What is going on here? The ground resolved distance (GRD) is the same for all observations in the SpaceNet 7 dataset (GRD is the minimum distance such that two point targets can be detected as separate entities by the sensor). While the pixel size (GSD) changes, the resolving power is static, so it seems unlikely that the GSD — SCOT correlation implies causation.

The processing of the SpaceNet 7 Planet imagery results in GSD ≈ 4.8m × Cos(Latitude). Therefore latitude (or more precisely, the absolute value of latitude) is negaively correlated with SCOT score. Building footprint tracking is apparently more difficult at higher latitudes, see Figure 9.

Figure 9. SCOT vs latitude for the winning submission.

In Figure 10 we show correlations between various factors and both SCOT and latitude. Apparently, there are fewer buildings at higher latitudes, but few of the correlations of Figure 10 provide many clues as to why scores decrease with latitude. Yet the the high negative correlation between the change detection term (Change Score) and latitude is noteworthy.

Figure 10. SCOT and latitude correlations for the winning submission.

Evidently, identifying building change is significantly harder a higher latitudes. We leave conclusive proof of the reason for this phenomenon for a later date, but hypothesize that the reason is due to the greater seasonality and more shadows/worse illumination (due to more oblique sun angles) at higher latitudes. Figure 11 illustrates some of these effects. Note the greater shadows and seasonal change than in Figure 6. For reference, the change score for Figure 6 (latitude of 20 degrees) is 0.30, whereas the change score for Figure 10 (latitude of 40 degrees) is 0.09.

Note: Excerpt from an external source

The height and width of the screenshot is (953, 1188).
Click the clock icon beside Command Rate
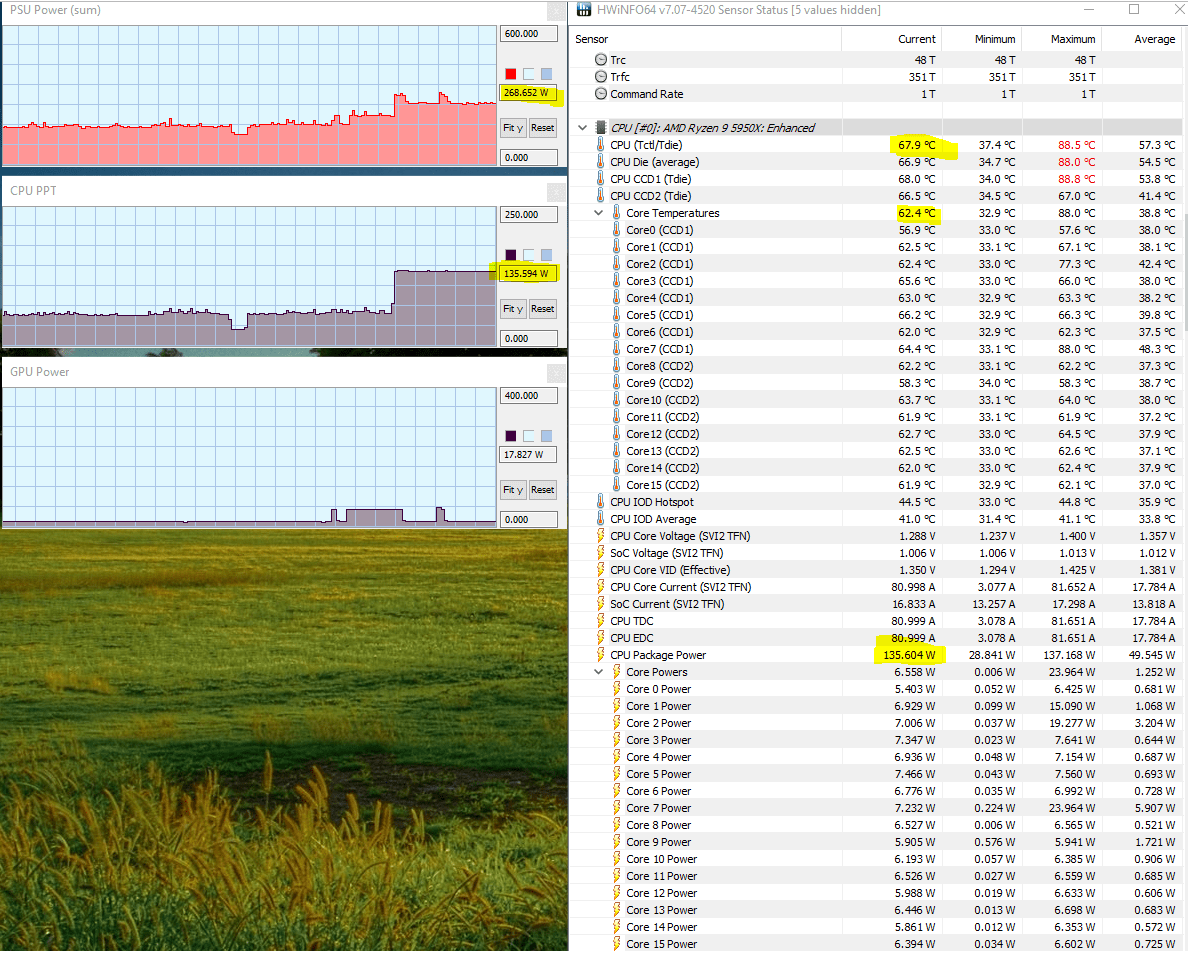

Figure 11. Input imagery (top row), predictions (middle row) of the winning model, and ground truth (bottom row) for a sample test region. The left column denotes month 6 (August 2018), with the middle column 6 months later and the right column another 8 months later. This region is much higher latitude than Figure 6.

6. Conclusions

While all the top-5 winners of SpaceNet 7 Challenge managed impressive performance given the difficulties of tracking small buildings in medium resolution imagery, the winning team submitted by far the most creative, and rapid, proposal. By executing a “temporal collapse” and identifying temporal step functions in footprint probability, the winning team was able to vastly improve both object tracking and change detection performance.

Inspection of correlations between variables unearthed an expected decrease in performance with increasing resolution. Digging into this observation unearthed that the latent variable appears to be latitude, such that SCOT performance degrades at higher latitudes. We hypothesize that the greater lighting differences and seasonal foliage change of higher latitudes complicates change detection.

Apparently, ‘tis the season.

Thanks to Jesus Martinez Manso for assistance with Planet data collection specifics.